Southern Livestock further denies issuing marketing or directing any advertising towards Texas.
Dkt. 16. As to specific jurisdiction, Southern Livestock asserts that the contacts Lonestar alleges are
insufficient to sustain specific jurisdiction. Dkt. 16. Further, Southern Livestock swears, through
the affidavit of its General Operations Manager, Michael Reed, that, contrary to Lonestar’s
allegations, the contract arose and performance was to be completed in Florida, not Texas.

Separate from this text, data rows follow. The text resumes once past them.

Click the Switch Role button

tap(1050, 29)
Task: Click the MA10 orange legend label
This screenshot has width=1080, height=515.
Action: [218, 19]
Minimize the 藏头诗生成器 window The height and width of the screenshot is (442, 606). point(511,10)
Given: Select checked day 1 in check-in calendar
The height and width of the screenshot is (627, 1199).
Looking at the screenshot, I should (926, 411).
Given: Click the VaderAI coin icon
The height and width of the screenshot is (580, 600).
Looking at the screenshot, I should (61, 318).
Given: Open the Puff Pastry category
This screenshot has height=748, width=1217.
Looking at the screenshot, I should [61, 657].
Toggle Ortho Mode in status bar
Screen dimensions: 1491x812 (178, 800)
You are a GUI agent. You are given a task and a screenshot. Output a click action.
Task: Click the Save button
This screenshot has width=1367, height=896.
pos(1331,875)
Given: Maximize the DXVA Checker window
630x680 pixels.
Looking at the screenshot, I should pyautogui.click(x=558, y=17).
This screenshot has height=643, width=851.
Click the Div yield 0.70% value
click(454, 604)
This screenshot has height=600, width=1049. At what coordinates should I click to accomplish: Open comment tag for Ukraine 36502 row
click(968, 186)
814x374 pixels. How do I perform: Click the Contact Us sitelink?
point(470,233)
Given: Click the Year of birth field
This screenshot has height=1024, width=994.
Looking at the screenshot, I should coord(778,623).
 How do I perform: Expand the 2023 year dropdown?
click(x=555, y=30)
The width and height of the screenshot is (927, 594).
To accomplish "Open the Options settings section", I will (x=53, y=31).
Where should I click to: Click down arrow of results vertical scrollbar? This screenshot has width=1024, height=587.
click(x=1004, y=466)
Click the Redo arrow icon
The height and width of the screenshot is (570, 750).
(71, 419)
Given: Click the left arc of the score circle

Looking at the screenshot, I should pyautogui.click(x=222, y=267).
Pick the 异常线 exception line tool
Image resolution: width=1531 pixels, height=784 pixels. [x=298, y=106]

Dkt. 16.
II. ANALYSIS
Southern Livestock moves to dismiss under Federal Rule of Civil Procedure 12(b)(2) because
it asserts that the court lacks either general or specific personal jurisdiction over Southern Livestock.
Alternatively, Southern Livestock moves to transfer venue pursuant to 28 U.S.C. § 1404(a).
A. Lack of Personal Jurisdiction
1.
Legal Standard
A court must dismiss an action when it lacks personal jurisdiction over the defendant. FED .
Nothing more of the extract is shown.